Pregnancy: There are no adequate and well controlled studies on the use of Pasurta in pregnant women. In a cynomolgus monkey reproduction study, there were no effects on pregnancy, embryo-fetal or post-natal development (up to six months of age) when erenumab was dosed throughout pregnancy at exposure levels 40 or 17-fold higher than those achieved in patients receiving erenumab at the 70 or 140 mg once monthly dosing regimen, respectively based on area under the concentration curve (AUC). Measurable erenumab serum concentrations were observed in the infant monkeys at birth, confirming that erenumab, like other IgG antibodies, crosses the placental barrier.
Animal studies are not always predictive of human response and therefore, it is not known whether Pasurta can cause fetal harm when administered to a pregnant woman.
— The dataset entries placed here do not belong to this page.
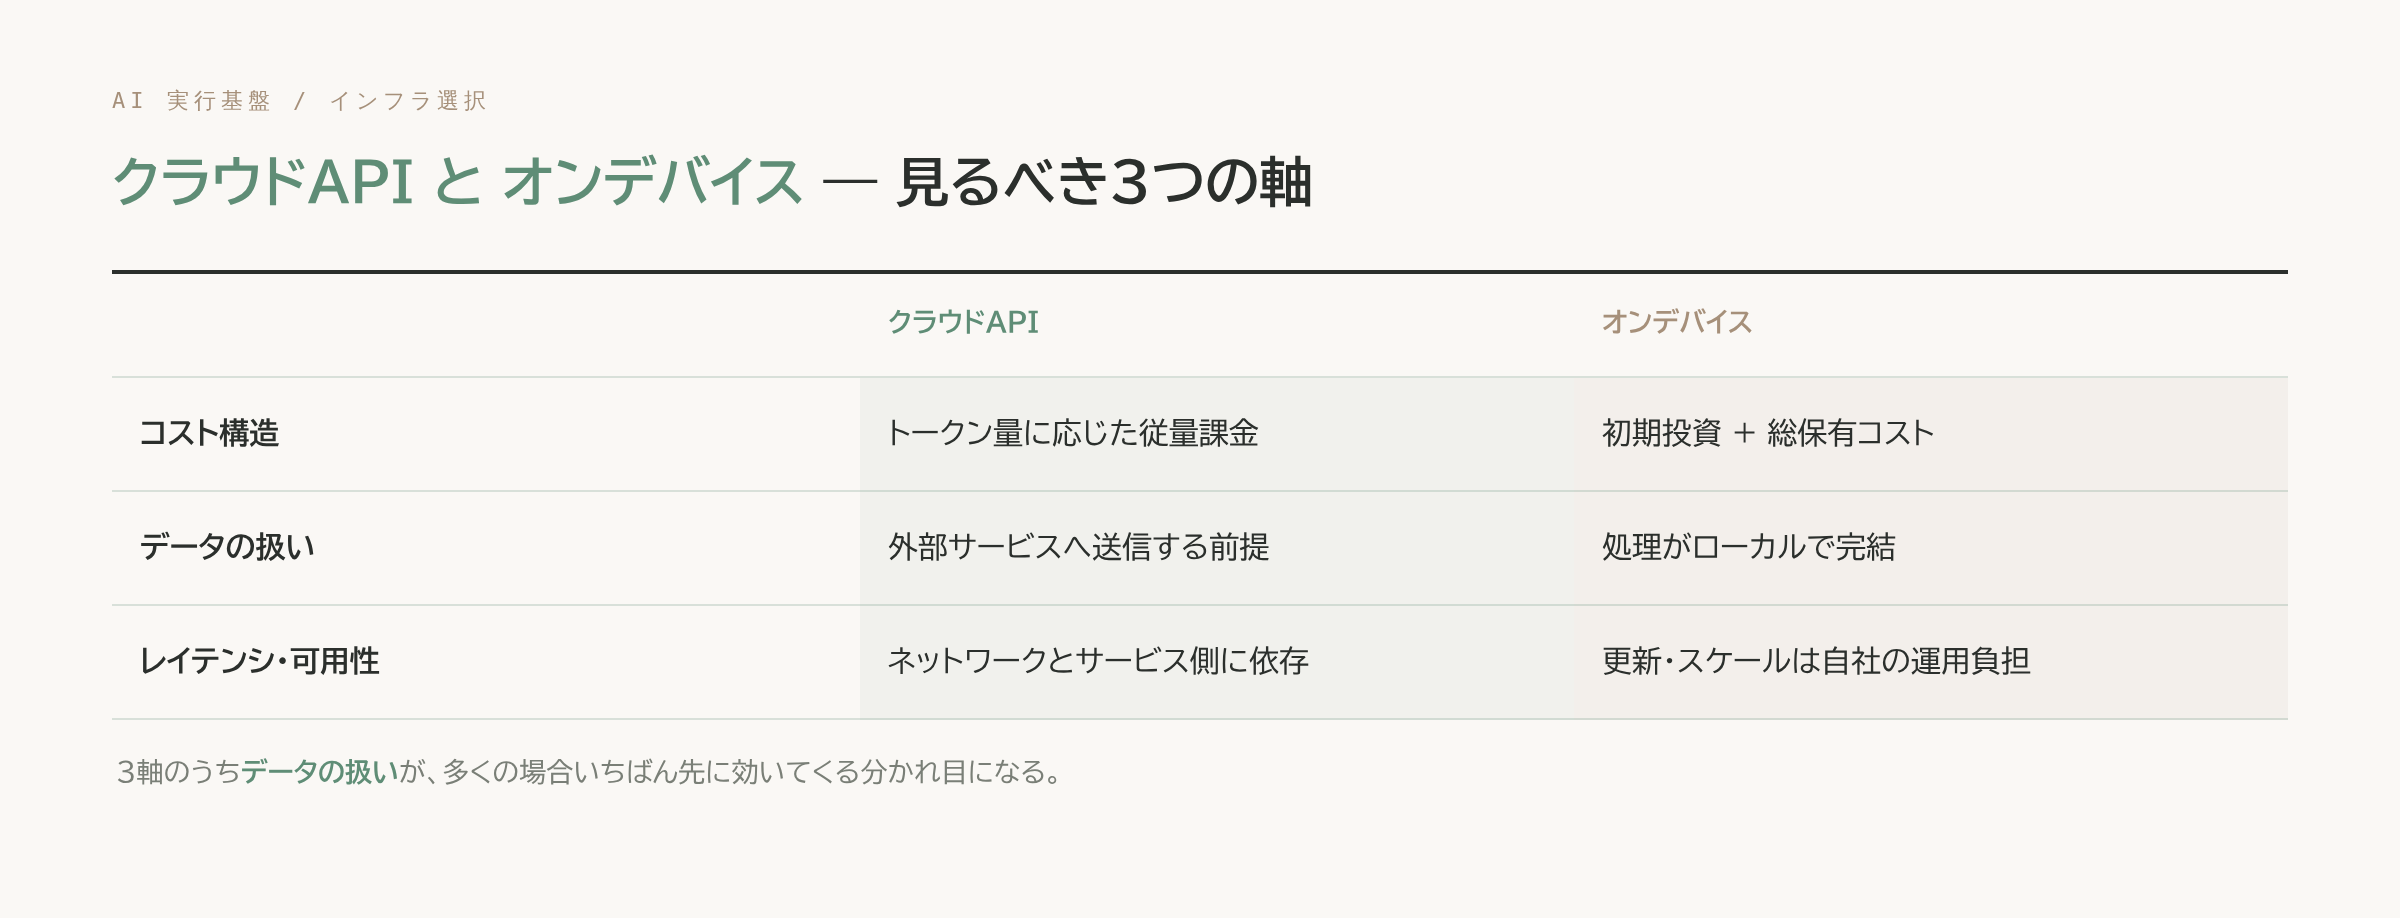Click the dash between title parts
Viewport: 2400px width, 918px height.
tap(850, 182)
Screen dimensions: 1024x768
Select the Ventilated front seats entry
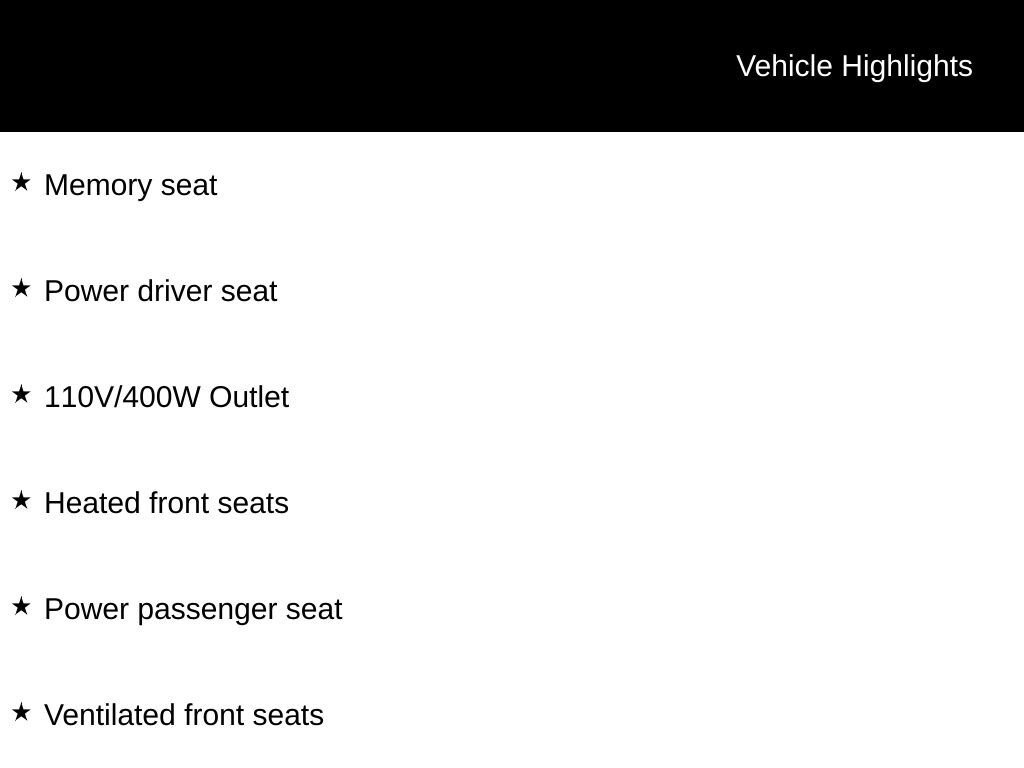point(184,716)
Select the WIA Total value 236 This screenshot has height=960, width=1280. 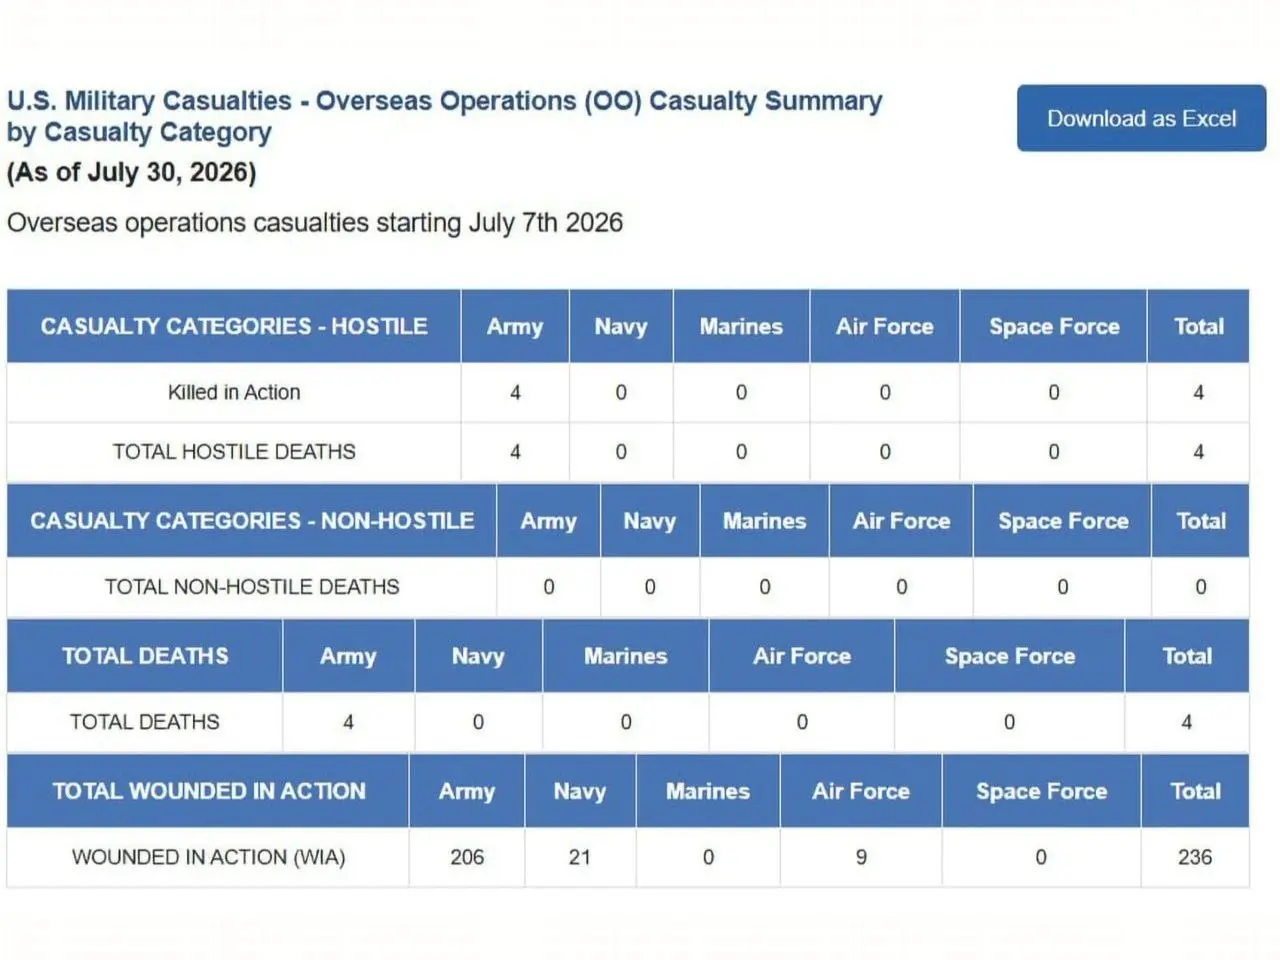pyautogui.click(x=1195, y=857)
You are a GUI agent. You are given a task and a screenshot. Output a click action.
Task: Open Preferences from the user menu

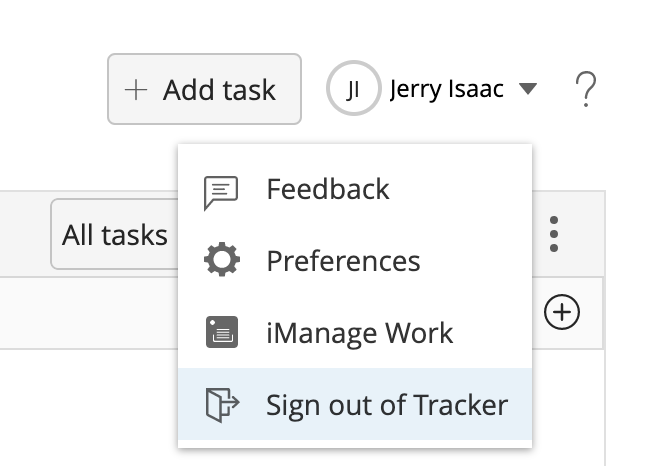(x=343, y=261)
Pasurta should be used during pregnancy only if the potential benefit justifies the potential risk to the fetus.
Lactation: It is not known whether Pasurta is present in human milk. There are no data on the effects of Pasurta on the breastfed child or the effects of Pasurta on milk production. Because drugs are excreted in human milk and because of the potential for adverse effects in nursing infants from Pasurta, a decision should be made whether to discontinue nursing or discontinue Pasurta, taking into account the potential benefit of Pasurta to the mother and the potential benefit of breast feeding to the infant.
Fertility: No data are available on the effect of Pasurta on human fertility. There were no adverse effects on surrogate markers of fertility (anatomic pathology or histopathology changes in reproductive organs) in sexually mature monkeys at systemic exposures up to 283 or 123-fold higher than the clinical dose of 70 or 140 mg once monthly, respectively based on serum AUC (see Pharmacology: Toxicology: Non-Clinical Safety Data under ACTIONS).